Wrestling With His Angel opens with one-term congressman Lincoln leaving Washington behind after botching his at­tempt to secure a federal patronage job with the incoming Whig administration. Almost at once he goes from Springfield to Lexington, Kentucky, to serve as co-counsel in a case to determine who will get the Todd family fortune on behalf of his wife and finds himself in the vortex of Kentucky politics. He contests for the estate against the leader of the power­ful and virulent proslavery forces, who is married to a Todd cousin and direct­ing the rewriting of the state constitu­tion to end Kentucky’s restrictions on the slave trade. Lincoln loses the case as he observes the legacy of his idol, Henry Clay, and his late father-in-law, Clay’s business partner and political ally, de­stroyed at the hands of the Slave Power. The true heir to the Todd money is none other than a slave, who is his wife’s un­acknowledged cousin and has been sent to Liberia. Decades later that boy be­comes president of Liberia. Lincoln’s Kentucky experience simmers within him for years. When his longtime rival Senator Stephen A. Douglas sponsors the Kansas-Nebraska Act that repeals the Missouri Compromise, opening the way for slavery to expand into the territo­ries, Lincoln emerges in opposition as the figure recognizable in history. Behind the scenes, he also takes on the anti-immi­grant Know Nothings in order to create the Illinois Republican Party. Lincoln’s dramatic inner struggle leads him to rise in defense of the American democrat­ic experiment, which, borrowing from Scripture, he declares cannot exist “half slave and half free.”

Have you learned anything about Lincoln during the pre-Civil War years that surprised you?

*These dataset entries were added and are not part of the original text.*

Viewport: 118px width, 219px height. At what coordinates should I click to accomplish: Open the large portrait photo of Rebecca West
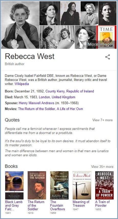(20, 25)
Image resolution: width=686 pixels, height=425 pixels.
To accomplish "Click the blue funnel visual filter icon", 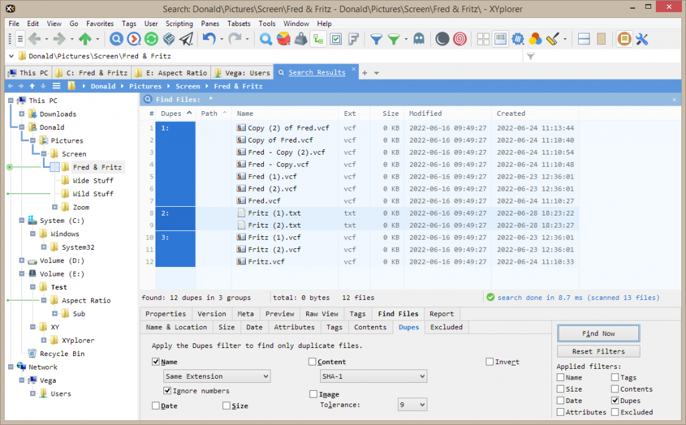I will click(376, 39).
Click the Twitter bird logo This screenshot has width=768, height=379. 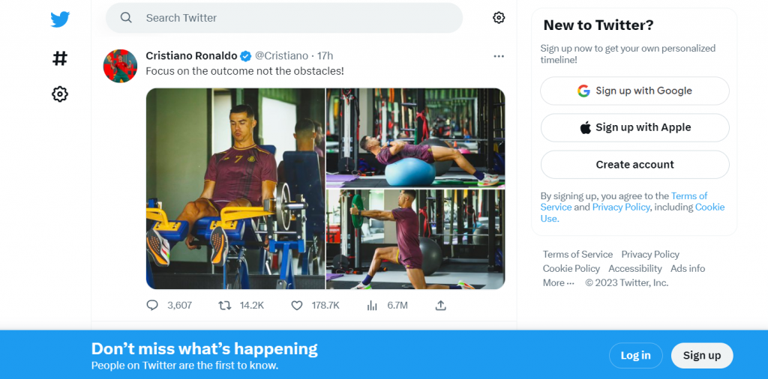[60, 19]
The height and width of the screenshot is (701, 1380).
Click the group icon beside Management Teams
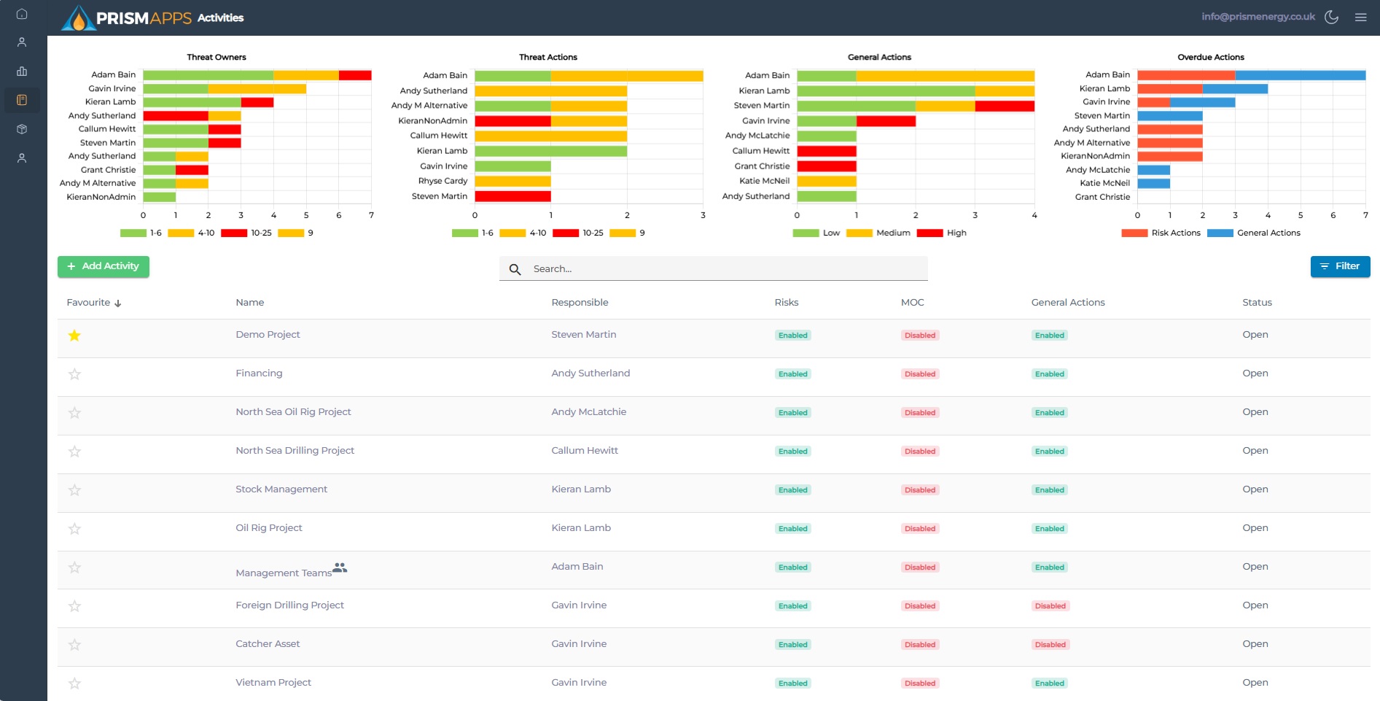click(340, 568)
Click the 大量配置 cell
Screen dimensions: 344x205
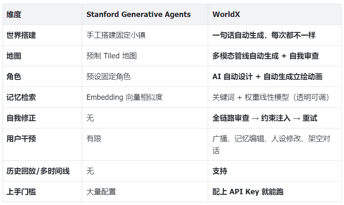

In 1864, Lincoln wrote in explaining the Emancipation Proclamation that he was “naturally anti-slavery.” Some historians state that he had little early experiences with slavery or slaves. That is the start­ing point for their discussion of the evo­lution of what they call his “maturation” on slavery. But while Lincoln’s political strategies and tactics against slavery, and his sense of urgency, did evolve with cir­cumstances and his own responsibilities, his antislavery belief was his birthright. By “naturally” Lincoln meant just that. It was part of the fiber of his being. An antislavery preacher married his father and mother, who were functionally il­literate poor whites in Kentucky and always belonged to tiny emancipationist Primitive Baptist churches, even after migrating to the free state of Indiana in order to escape living within an economy in which Thomas Lincoln had to com­pete for wages with slaves. The Lincolns, as Lincoln understood it, were white fugitives from slavery. In 1856, upon as­suming his new political identity as a Re­publican, Lincoln declared, “I used to be a slave.” He was referring to being hired out as an indentured servant until he was 21 years old by his father. Lincoln was an oppressed, poverty-stricken, and stunted boy who emancipated himself. His sense of emancipation and a free society was rooted in his own life.

What are you looking forward to ex­amining about Lincoln’s presidency in future volumes of the series?

Wrestling With His Angel is the second volume of my four-book political biog­raphy of Lincoln. Future volumes will describe, among other aspects of Lin­coln’s genius, how he engaged in the dif­ficult and complex task of creating a new party out of political chaos; how he dis­tilled and refined his brilliant arguments against a host of dangerous and influen­tial demagogues, particularly Stephen A. Douglas, who manipulated and exploit­ed every advantage of racism against Lincoln in their debates; how Lincoln outflanked the media-savvy General George B. McClellan, who became the instrument of Lincoln’s political adver­saries, for control of the military; how Lincoln survived the assaults of, on the one hand, pro-Confederate “Peace Dem­ocrats,” or “Copperheads,” who branded him a tyrant, and on the other hand radi­cal abolitionists, who disparaged him as a vacillating and compromising sellout. In the final volume, I promise to have ex­traordinary new material that will shed new light on the assassination, the most consequential act of political violence in American history.